In this episode of the TransUnion Fraudcast, synthetic fraud expert Emily Sherman joins Jason to discuss synthetic fraud’s increasing exposure within financial portfolios and how to address the challenge of rooting out synthetic identities.

Jason Lord:

Welcome to the TransUnion Fraudcast, your essential go-to for all the absolute linkages between the day’s emerging fraud and authentication topics, trends, tropes, and travails delivered with all the straight talk and none of the false positives.

I’m your host, Jason Lord, VP of Global Fraud Solutions. When I was asked by TransUnion to host this podcast I thought, well, I don’t really listen to podcasts and I have a lifelong stutter that I’ve barely managed to keep under control.

So sure, why not? It should be interesting.

Each episode of the Fraudcast we narrow in on a specific subtopic within the fraud and authentication universe, bringing on a special guest to help us dive in while keeping it high level enough that you don’t need a PhD in data analysis to understand the topic.

This week we’ll be talking about synthetic fraud, a form of fraud that has been around for a long time but is only growing in scope and potential impact.

For those who don’t know, synthetic fraud is at record levels. It’s now at $3 billion in total exposure in the US.

Auto lenders in particular have experienced a 38% rise year-over-year in synthetic fraud exposure, according to the recent TransUnion 2023 State of Omnichannel Fraud report.

That’s the second consecutive year of increased exposure in the industry, though by no means is Auto the only sector to see increased exposure rates.

We’re also seeing financial card and banking year-over-year increases –– and once synthetic identities get through the front door, they’re almost impossible to root out.

The fraudster will patiently grow the credit line for eight or nine or 10 years until they bust out, maxing out all of their credit and disappearing.

But because there’s no actual person on the other end of the identity there’s nobody to go after, making this a particularly difficult form of fraud to address. Are things are bound to get worse before they get better?

Here to discuss a topic with me is an expert in financial fraud, Emily Sherman. In addition to developing financial fraud products, she has worked directly with consumer lending organizations to advise them on their fraud and identity strategies.

Emily, welcome to the Fraudcast.

Emily Sherman:
Thank you, Jason.

Jason Lord:
So Emily, can you give our listeners a quick overview of how synthetic fraud happens in the first place?

How does a fraudster create a synthetic identity?

Emily Sherman:
Yeah, absolutely. So at the highest level of synthetic identity is a type of fraud where criminals are usually combining fake and real information to put together an identity that looks very legitimate to a financial institution.

They might assemble that credit identity from different parts, maybe a Social Security number from a child or deceased grandparent, which they’ll fuse then with the name and date of birth from somebody that they find on the dark web or in a prison population.

That’s a really traditional term, or definition, of a synthetic fraudster, but it’s really evolved today with the extreme increase in the amount of identity information available, through the likes of major identity breaches across healthcare and education…to sometimes be simpler than that.

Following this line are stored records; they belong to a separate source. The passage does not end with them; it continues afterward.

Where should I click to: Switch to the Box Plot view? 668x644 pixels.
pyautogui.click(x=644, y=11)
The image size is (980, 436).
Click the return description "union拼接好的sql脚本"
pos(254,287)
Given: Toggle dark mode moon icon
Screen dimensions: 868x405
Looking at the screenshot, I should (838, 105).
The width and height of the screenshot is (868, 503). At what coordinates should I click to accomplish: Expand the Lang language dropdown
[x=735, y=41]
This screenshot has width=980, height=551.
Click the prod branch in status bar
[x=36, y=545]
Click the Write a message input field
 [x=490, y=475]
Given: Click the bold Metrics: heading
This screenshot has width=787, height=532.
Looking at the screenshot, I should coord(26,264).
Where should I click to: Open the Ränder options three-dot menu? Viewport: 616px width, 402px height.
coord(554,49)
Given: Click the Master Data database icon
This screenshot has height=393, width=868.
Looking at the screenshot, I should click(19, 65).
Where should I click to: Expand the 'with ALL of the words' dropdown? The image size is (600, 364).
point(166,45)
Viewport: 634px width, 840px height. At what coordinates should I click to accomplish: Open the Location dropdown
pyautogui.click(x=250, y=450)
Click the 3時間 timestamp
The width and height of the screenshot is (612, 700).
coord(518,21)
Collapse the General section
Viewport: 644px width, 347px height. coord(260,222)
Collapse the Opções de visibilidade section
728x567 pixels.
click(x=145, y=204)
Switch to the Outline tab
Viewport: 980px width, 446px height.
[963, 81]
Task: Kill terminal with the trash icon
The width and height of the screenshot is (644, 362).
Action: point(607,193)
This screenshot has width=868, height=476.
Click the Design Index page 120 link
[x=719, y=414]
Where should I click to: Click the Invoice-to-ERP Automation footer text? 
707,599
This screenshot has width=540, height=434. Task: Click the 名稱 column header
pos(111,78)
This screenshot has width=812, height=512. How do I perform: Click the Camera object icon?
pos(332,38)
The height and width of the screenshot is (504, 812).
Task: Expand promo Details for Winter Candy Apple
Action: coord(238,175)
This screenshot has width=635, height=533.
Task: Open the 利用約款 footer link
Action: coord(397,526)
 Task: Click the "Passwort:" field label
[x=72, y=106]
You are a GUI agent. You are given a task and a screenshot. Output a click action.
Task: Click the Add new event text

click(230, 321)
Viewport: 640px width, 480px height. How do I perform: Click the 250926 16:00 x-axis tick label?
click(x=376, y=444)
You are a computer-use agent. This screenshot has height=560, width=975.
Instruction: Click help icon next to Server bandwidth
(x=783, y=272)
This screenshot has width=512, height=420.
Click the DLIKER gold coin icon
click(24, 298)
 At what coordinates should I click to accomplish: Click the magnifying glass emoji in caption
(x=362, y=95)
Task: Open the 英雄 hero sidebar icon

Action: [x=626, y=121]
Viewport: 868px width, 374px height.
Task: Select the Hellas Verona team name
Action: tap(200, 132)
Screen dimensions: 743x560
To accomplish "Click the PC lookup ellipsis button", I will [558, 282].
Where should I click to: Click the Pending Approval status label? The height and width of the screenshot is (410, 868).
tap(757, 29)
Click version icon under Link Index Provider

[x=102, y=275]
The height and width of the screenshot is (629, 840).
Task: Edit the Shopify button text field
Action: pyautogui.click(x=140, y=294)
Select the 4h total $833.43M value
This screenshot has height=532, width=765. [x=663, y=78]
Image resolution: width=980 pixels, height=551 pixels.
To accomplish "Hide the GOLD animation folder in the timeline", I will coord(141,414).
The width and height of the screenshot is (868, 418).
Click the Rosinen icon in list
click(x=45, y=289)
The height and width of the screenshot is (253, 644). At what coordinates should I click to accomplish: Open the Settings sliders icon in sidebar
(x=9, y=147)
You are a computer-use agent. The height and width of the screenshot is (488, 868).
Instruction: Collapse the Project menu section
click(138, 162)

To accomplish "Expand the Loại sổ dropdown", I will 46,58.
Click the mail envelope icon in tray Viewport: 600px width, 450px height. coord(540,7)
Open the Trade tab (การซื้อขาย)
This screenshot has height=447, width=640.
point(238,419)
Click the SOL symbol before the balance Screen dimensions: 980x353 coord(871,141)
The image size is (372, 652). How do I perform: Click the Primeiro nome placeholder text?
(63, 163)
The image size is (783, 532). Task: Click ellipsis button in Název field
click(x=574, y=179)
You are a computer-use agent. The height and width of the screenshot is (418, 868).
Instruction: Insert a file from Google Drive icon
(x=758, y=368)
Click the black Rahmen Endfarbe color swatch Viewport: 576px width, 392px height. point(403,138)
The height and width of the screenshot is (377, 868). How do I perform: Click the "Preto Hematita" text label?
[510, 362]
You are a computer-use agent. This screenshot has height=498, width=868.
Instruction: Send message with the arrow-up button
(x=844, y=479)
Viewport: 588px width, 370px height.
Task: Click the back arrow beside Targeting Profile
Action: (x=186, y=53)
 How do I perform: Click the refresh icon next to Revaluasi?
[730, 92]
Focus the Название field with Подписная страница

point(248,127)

Really looking at somebody’s identity with just a couple of elements changed to a nearby relative.

So a lot of times, synthetics are becoming harder and harder to detect.

Jason Lord:
It’s it sounds almost like a Frankenstein of a person, right?

You’re taking different pieces of the person, combining them into somebody new, and then when the fraudster has this synthetic identity…how? What is the life cycle of that synthetic identity?

Emily Sherman:
I like to think of, you know, traditionally when you think of identity theft, somebody who’s finding this account and opening an account or getting access to an account is kind of where the goldmine sits with the synthetic.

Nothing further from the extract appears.